Platforms that rely on user input are not the only ones being threatened either. Any brands that deal in a market where trust or specialist knowledge matters face something of an existential threat from AI slop. Legal, medical, financial, news & publishing, educational – all must seriously consider how their message can be protected while still being heard.
The following tactics can help your brand rise above the tide of slop, and avoid being dragged under:
Talk has always been cheap. In a slop-saturated environment, it becomes even cheaper. When everything sounds plausible, claims lose their force.
In its place original data, visible process, and named expertise becomes far more precious. It may be slower to produce, but ultimately is far harder to imitate.
As open platforms become walls of noise, your customers will increasingly rely on curators, experts, communities, and intermediaries whose role is to filter rather than amplify.
Rather than reach, earning presence in spaces where credibility is actively protected – e.g. trusted reviewers, closed networks – or where AI content cannot proliferate in volume.
Friction has long been seen as something to remove. But in a slop economy, it can be useful. Gating, qualification, effort, and time commitment help distinguish something genuine from background noise.
Brands willing to slow people down — and ask something of them — may reach fewer users, but will often build stronger, more durable relationships as a result.
AI slop tends to be generic, timeless, and detached from context. Brands can counter this by grounding what they say and do in specific moments, places, and conditions.

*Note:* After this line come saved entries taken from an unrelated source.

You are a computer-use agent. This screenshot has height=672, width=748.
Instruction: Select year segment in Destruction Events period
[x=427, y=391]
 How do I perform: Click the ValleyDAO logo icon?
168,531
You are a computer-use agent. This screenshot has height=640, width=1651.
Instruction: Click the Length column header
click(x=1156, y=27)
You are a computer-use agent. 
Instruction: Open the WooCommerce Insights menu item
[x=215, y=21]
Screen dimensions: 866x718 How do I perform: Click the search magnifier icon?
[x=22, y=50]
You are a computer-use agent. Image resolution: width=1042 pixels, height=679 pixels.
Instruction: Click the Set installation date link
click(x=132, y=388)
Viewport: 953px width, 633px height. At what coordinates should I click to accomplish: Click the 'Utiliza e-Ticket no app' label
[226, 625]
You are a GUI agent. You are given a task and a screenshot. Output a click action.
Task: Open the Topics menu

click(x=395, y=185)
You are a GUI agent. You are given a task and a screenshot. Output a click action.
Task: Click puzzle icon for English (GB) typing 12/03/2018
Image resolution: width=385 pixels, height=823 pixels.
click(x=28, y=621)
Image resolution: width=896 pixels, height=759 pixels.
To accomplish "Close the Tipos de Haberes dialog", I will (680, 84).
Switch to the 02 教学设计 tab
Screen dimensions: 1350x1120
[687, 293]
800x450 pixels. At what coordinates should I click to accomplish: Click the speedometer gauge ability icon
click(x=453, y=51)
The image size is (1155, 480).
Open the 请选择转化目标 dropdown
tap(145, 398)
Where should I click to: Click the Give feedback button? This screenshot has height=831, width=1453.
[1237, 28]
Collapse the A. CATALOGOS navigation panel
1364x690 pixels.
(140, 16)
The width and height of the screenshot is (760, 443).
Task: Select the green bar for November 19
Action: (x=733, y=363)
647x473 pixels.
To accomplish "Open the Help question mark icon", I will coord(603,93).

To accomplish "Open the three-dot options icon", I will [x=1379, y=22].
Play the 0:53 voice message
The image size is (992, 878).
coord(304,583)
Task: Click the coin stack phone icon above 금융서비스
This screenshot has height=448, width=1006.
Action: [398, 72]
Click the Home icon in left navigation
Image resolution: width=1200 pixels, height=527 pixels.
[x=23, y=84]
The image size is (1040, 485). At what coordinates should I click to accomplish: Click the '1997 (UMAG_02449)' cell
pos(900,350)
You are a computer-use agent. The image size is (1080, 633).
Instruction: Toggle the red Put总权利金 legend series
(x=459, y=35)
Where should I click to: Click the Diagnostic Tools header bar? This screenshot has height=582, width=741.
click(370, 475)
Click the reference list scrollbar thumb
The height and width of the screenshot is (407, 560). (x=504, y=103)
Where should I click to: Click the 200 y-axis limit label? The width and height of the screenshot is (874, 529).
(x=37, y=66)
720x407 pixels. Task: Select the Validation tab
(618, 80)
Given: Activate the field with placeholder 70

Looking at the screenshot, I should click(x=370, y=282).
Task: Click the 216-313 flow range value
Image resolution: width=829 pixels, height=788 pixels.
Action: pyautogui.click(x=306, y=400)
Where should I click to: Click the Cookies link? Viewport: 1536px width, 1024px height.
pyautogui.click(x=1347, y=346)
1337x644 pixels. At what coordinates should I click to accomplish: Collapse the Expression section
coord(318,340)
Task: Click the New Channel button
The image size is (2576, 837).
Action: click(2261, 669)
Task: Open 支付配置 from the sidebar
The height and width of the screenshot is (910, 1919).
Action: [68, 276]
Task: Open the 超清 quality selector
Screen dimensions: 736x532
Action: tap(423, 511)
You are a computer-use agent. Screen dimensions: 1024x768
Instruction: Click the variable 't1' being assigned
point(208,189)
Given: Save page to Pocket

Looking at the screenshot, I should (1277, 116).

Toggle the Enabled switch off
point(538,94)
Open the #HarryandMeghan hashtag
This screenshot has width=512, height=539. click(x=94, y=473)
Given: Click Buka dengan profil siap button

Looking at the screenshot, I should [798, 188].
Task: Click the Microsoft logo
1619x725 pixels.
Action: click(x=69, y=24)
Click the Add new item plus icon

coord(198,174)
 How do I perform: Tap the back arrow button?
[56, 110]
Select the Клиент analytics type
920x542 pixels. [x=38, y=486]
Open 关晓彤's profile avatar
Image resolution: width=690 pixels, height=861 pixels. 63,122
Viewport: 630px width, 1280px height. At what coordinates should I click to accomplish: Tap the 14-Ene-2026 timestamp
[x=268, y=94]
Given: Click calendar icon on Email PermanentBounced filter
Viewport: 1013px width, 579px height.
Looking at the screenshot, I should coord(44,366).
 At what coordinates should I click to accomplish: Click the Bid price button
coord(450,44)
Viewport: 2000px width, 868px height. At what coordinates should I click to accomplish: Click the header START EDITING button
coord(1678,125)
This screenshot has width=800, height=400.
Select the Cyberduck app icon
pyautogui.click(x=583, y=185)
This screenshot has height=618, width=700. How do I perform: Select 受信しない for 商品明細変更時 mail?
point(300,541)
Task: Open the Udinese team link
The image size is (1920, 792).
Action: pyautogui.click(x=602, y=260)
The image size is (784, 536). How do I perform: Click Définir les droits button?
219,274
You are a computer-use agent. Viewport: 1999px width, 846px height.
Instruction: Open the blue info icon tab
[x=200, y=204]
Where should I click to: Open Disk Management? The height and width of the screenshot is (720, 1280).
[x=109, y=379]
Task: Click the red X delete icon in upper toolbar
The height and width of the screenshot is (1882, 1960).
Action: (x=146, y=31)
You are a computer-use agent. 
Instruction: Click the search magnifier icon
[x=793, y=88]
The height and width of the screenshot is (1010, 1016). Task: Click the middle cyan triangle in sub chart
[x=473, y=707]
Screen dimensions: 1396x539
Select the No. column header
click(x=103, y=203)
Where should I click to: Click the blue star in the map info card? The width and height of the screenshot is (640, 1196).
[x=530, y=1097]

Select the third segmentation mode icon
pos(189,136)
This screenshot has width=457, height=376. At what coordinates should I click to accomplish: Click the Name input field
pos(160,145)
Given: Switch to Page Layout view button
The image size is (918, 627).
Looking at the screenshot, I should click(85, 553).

Time-stamped insight, local flavour, and real-world presence all introduce a sense of specificity. The more something belongs to now and here, the more grounded it becomes for customers. From flyers to local meet-ups, it’s the time to lean back towards more grounded and intimate tactics.
AI slop amplifies the existing imperative to understand and lean into what makes you distinctive. Having a tone of voice, vocabulary, and presence that is recognisably yours make your brand more resilient to being drowned out – to an extent, the further you can pull from the middle-of-the-road, the better.
However, tone and visual styles are ultimately imitable. You may need to think in terms of things that can’t typically be faked. That might be an exclusive brand ambassador or company spokesperson. Content featuring real customers. Personality that is projected operationally (e.g. customer service).
We mentioned earlier that AI is often the cure for AI. In a post-SEO world where AI agents do the searching for us and bypass slop, online storefronts may be unexpectedly vital. Trust will live in vetted microcosms – brand apps, opt-in mailing lists etc.
By elevating content and engagement on your own platforms and deprioritising general social media presence, you can create reassuring real oases from the slop (which AI agents actively seek), and draw audiences organically.